> _The records_
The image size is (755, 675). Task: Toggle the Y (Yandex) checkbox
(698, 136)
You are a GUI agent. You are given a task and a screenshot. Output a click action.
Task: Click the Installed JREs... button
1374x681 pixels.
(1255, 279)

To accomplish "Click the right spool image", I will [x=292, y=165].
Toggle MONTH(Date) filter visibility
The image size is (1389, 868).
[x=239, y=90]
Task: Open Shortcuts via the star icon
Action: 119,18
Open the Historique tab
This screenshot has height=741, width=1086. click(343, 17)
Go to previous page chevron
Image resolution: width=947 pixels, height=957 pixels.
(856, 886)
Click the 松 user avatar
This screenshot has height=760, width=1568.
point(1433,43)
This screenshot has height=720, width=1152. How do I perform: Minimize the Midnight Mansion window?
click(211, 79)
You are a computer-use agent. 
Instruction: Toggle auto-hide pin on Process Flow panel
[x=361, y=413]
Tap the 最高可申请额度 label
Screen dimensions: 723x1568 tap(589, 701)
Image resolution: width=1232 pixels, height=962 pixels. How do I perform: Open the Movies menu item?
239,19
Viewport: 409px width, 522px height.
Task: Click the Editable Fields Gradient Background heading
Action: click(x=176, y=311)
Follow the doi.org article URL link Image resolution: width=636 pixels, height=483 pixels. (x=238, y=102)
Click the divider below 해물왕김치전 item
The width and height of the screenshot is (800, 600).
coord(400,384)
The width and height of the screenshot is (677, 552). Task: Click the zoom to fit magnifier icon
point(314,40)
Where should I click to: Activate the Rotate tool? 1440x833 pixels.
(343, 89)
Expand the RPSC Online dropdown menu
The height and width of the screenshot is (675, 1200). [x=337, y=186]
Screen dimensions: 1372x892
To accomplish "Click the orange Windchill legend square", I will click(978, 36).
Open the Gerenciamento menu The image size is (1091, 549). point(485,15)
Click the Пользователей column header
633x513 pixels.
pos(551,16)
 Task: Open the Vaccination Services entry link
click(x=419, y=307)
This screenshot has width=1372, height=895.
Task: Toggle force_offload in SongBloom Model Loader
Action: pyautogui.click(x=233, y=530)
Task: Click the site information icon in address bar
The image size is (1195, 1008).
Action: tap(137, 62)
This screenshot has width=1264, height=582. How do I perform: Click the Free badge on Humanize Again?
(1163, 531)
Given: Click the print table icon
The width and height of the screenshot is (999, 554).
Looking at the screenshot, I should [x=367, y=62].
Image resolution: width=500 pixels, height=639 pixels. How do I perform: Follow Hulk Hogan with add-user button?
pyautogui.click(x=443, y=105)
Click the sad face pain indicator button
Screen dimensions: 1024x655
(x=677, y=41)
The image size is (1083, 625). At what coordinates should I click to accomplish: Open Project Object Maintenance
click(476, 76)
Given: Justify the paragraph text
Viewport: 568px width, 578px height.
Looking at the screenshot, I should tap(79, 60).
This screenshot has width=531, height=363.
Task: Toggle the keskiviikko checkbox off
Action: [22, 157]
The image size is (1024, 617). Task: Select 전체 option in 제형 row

> _Assignment_
Every line where "agent" appears must be returned from the listing above.

> _Exercise solution_
You are a GUI agent. You are given a task and a screenshot. Output a click action.
You are a computer-use agent. 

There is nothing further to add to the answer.